* _文書の抜粋_
....
「フォーシーズンズ ホテル」は、世界最高峰のホテルグループの一つとしてつとに知られている。最新の「フォーシーズンズ ホテル 大阪」は、東京の丸の内と大手町、京都に続いて、昨年8月、大阪市の堂島に開業した。同グループの日本での4軒目のホテルとなる。
その37階に鳴り物入りでお目見えしたのが、イノベーティブ鮨レストランの「鮨 ラビス 大阪 ヤニック・アレノ」だ。ちと覚えにくいかな?
「ラビス」はすでにフランスのパリと、モナコ公国のモンテカルロの2カ所にあり、大阪が3軒目となる。パリ店はミシュラン2つ星を有している。これらを監修するのがフランスが誇る偉大なシェフ、ヤニック・アレノ氏である。氏はミシュラン3つ星のフレンチレストラン2店を同時に持つ、世界で唯一のシェフだ。
世界で一番美味しいラビスが大阪に
ラビスは当初、ヤニックのレストランである「アレノ・パリ・オ・パヴィヨン・ルドワイヤン」に行く前段の隠れ家的な意味合いで、パヴィヨン・ルドワイヤンの中に作られたという。それがいつしか、氏が愛してやまない鮨と、彼が考案する前菜とデザートをドッキングさせた斬新なコース料理を供する鮨レストランに進化した。
....
* _提供データ_
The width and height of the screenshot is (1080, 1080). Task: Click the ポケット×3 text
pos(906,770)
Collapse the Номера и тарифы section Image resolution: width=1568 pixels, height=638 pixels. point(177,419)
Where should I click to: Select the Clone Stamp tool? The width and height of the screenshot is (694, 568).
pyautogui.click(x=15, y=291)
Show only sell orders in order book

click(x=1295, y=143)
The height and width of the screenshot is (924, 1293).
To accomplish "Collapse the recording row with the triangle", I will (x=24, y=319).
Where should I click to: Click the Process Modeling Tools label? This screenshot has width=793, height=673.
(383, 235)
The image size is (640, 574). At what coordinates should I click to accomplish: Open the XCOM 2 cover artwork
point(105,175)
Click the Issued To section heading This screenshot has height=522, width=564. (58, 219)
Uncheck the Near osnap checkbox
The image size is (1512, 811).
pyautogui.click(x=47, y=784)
....
* _課題の指示_
- A) 上の行のうち、文字列「This」を含むものをすべて書き出してください。大文字と小文字は区別します。
- B) フォーシーズンズ ホテル 大阪の鮨レストランについての文章を、最後の文の後から書き継いでください。

* _課題別の解答_
- A)
Where should I click to: Click the Process Modeling Tools label? This screenshot has width=793, height=673.
Click the Issued To section heading This screenshot has height=522, width=564. (58, 219)

- B)
ちなみに、ラビス(L’Abysse)とは、フランス語で深海や深淵の意だが、それが意味するのはもしかして深海魚なのか?(笑) いや、その真意はヤニックしか知らない。
3軒とも前菜とデザート部分は同メニューで展開しているが、メインとなる鮨は仕入れの状況もまちまちなので、各店の日本人の大将が三者三様で構成している。
日本の鮨だねのレベルは、血抜きにしても神経締めにしてもヨーロッパとは比較するべくもない。日本の魚の優位性は絶対的なものだ。従って、世界で一番美味しいラビスは、大阪にこそあると言えるだろう。
前菜4品で展開されるヤニック劇場
「おまかせディナー」の流れは、大きく分けて3部構成になっており、Part1の「エモーション」と呼ばれる4つの前菜を経て、Part2でメインの握り10巻を堪能し、Part3でデザート4品での締めくくりとなる。あまりにも品数が多いので、かいつまんで紹介したい。
Part1の最初に登場するのがイカのような見た目の「エンダイブとトレビスのサラダ」(トップ写真)だ。これは実に凝っていて、細長く切ったエンダイブやトレビス、セロリや洋ナシや大葉がミルフィーユ状に形成されている。味付けには四国の透明醤油が使われ、周囲の緑のドットはイタリアンパセリのオイルだ。手でつかんでオイルをぬぐい、一挙に口に入れて咀嚼すると、シャキシャキが心地よい。様々な野菜の味とエキスが口中に溢れる感じだ。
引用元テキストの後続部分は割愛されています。